How to complete this task: How many lines in the records below contain the word "computer"? Give only the number.

Given entries:
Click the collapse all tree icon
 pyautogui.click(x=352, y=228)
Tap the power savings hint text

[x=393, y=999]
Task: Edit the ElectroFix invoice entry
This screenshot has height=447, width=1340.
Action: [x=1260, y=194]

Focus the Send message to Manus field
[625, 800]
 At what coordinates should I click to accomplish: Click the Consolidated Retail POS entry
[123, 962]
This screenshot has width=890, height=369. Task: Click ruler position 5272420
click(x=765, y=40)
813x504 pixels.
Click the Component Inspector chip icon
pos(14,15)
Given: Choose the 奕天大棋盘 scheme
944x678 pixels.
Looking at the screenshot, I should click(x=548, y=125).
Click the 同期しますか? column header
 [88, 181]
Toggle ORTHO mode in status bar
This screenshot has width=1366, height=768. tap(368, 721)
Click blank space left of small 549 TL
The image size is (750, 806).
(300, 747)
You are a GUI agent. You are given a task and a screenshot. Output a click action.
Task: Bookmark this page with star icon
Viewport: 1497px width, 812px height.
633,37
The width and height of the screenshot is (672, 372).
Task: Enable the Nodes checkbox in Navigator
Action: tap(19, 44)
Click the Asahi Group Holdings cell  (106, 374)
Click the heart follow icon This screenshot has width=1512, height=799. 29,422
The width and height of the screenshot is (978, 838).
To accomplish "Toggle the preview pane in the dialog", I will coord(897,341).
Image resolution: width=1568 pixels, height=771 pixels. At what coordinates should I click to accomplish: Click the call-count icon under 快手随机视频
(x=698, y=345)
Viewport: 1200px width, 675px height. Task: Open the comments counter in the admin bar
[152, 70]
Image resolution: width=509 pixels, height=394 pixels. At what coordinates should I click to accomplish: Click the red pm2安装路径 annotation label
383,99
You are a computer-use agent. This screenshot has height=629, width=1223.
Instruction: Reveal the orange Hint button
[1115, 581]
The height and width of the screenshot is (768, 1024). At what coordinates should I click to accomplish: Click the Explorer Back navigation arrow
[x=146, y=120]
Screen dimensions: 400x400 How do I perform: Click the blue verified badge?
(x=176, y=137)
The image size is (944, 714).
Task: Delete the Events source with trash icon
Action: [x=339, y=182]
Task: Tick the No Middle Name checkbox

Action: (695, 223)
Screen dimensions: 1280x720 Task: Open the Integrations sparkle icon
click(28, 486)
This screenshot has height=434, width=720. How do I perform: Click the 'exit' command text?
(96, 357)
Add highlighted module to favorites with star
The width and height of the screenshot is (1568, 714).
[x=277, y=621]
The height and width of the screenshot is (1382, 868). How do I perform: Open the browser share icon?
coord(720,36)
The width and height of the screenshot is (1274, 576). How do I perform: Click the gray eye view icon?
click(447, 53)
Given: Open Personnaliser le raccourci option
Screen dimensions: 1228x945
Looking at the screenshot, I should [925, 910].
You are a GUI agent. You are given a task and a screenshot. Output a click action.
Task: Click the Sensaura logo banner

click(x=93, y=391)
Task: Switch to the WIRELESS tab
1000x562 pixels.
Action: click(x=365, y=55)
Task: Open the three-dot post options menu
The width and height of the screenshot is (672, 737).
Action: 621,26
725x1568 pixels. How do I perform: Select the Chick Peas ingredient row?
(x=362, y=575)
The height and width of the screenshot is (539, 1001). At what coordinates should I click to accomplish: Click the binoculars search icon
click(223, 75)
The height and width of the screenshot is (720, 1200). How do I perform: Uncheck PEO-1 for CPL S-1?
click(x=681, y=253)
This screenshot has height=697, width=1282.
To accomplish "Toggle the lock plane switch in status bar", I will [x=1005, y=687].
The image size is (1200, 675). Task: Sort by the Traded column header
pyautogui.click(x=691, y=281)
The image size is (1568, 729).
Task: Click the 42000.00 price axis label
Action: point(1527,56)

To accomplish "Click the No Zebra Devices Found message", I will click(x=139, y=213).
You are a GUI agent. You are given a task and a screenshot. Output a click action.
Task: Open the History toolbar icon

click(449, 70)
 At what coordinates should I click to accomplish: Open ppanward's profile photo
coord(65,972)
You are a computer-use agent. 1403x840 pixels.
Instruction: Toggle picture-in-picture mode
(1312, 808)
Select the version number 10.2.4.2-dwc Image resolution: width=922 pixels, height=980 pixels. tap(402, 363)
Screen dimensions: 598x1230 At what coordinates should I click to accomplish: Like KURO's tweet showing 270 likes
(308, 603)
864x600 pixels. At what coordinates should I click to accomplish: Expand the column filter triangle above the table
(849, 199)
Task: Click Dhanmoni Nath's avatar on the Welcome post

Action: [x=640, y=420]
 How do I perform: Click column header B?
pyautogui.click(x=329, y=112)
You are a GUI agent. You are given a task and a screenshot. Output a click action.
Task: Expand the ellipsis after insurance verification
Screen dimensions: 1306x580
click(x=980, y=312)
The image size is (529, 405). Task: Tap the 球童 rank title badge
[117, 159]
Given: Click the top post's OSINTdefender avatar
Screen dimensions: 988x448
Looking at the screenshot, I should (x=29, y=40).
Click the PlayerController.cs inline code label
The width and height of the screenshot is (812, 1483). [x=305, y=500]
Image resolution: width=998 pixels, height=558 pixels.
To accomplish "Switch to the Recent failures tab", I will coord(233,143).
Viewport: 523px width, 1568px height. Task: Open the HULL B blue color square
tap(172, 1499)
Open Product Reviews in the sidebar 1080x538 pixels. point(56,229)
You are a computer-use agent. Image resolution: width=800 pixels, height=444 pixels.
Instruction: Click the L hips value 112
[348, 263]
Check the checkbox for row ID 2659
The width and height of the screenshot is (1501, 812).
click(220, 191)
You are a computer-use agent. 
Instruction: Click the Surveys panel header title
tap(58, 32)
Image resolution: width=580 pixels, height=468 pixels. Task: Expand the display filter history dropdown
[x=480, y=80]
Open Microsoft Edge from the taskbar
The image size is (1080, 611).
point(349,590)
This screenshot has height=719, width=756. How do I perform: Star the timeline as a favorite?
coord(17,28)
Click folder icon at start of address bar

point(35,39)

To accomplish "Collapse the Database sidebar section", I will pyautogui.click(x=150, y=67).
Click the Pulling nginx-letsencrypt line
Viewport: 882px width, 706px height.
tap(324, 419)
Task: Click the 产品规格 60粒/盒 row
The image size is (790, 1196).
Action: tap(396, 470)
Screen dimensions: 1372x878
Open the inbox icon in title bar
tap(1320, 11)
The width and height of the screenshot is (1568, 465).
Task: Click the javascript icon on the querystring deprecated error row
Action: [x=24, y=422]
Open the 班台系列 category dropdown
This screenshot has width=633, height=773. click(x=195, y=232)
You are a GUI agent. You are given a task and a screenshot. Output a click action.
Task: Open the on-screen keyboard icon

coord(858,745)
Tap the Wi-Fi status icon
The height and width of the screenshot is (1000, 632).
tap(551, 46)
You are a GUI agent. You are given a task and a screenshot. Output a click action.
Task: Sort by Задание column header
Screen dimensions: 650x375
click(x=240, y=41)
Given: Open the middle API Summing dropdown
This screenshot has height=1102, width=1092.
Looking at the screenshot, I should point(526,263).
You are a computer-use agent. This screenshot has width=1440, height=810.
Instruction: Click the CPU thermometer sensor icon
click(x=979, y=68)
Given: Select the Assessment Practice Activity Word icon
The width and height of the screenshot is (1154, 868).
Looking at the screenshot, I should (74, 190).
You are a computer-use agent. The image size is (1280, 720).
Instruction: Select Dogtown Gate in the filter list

Response: 6